I’ve become a sucker for quotes and resources that help teach about the role of failure in learning, and how to stop seeing it as a negative outcome that must be avoided at all costs, and instead see it as a natural part of learning. That’s why when a colleague shared this six minute TedX video from Jim Harshaw “Why I teach my children about failure” I was so excited. I wanted to wait until a perfect, quiet moment to watch it- and when I finally did, I wasn’t disappointed. If you haven’t watched it yet, you’ve got to check it out!
Why I Teach My Children to Fail
The importance of failure in learning
Mr. Harshaw’s comments about failure being a fundamental part of learning really hits home with me. I particularly love this section: “We grow up with this distorted view of the world where we think that failure’s not supposed to happen and when it does it means we’re doing something wrong, but that’s not the case. Because failure isn’t the opposite of success; failure is a necessary part of success.” Failure isn’t something to be feared and avoided- it’s something to be embraced and leveraged into successfully learning or doing something. I’ve heard this referred to as “failing forward.” But how many of our students are terrified of failing, of getting the answer wrong? How many would rather not try than fail? And what have we done as educators to perpetuate this harmful view of failure?

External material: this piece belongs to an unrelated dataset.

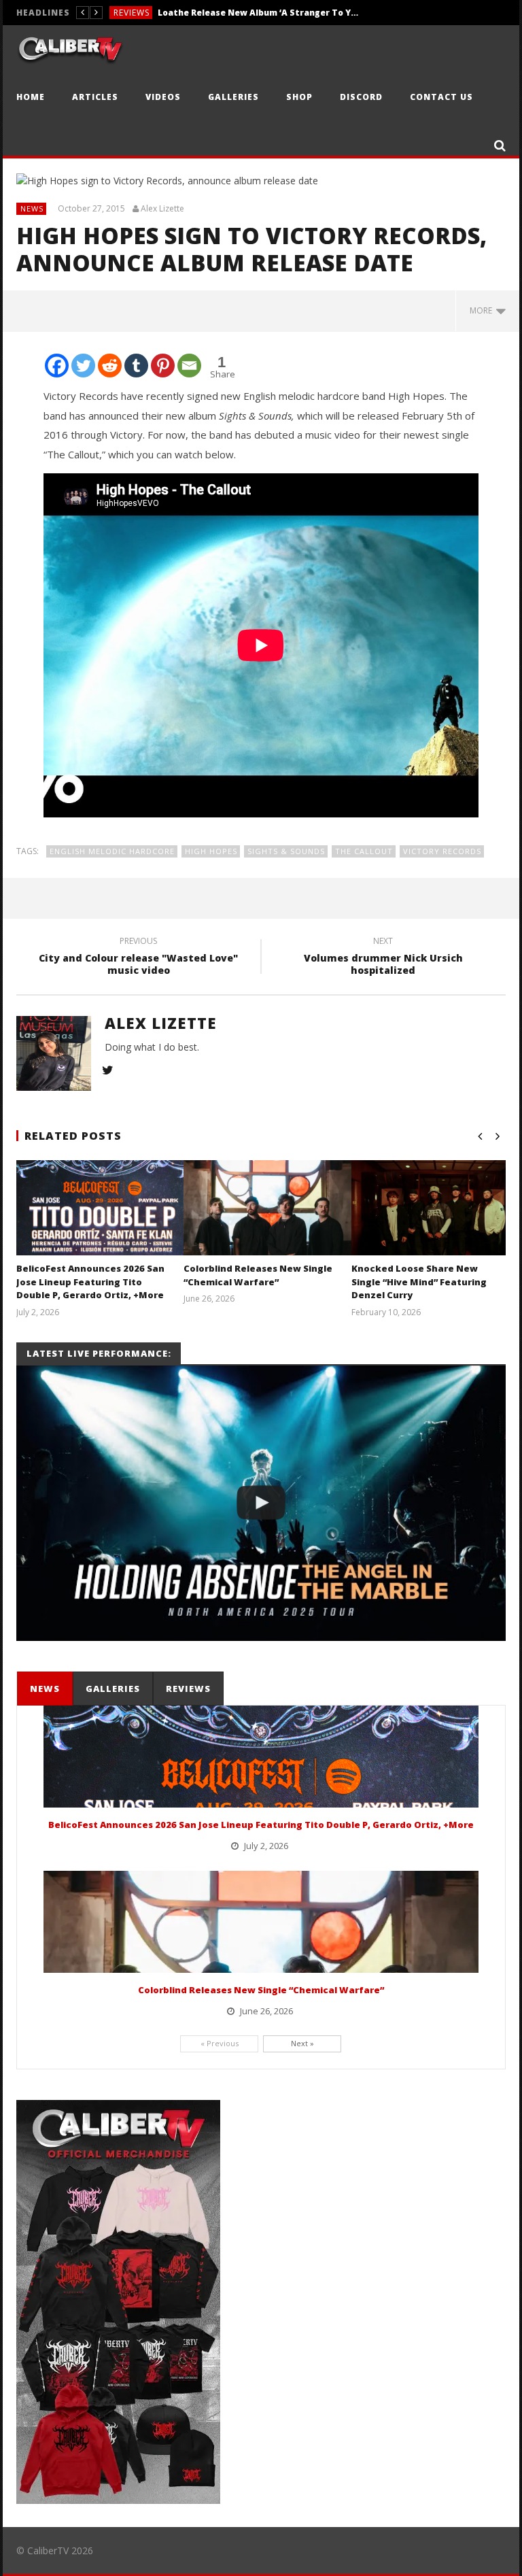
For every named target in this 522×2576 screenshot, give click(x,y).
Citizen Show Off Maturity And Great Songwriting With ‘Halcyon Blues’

How educators can help students learn to fail forward
Mr. Harshaw suggests we explicitly teach children about failure- the failures of famous people such as Abraham Lincoln, Michael Jordan, etc. and how they not only experienced failures, but the role those failures had in shaping their legacies of success. These examples can help set the tone in the classroom that successful people all make mistakes and experience failure- it’s what they do with those failures that distinguishes them. We need to shift the focus from getting things right, to doing things the right way. We can repeatedly encourage students to look at “failures” as learning opportunities, not value statements of their ability or intelligence. We can create classroom cultures that embrace failures as important steps towards understanding by using strategies like My Favorite No and giving feedback that is process oriented, rather than focused on labeling work as good and bad, right and wrong.
What does this look like in math? How can we teach students to embrace their failures, and use them to move forward, rather than give up in defeat?These are the questions that have really been on my mind lately.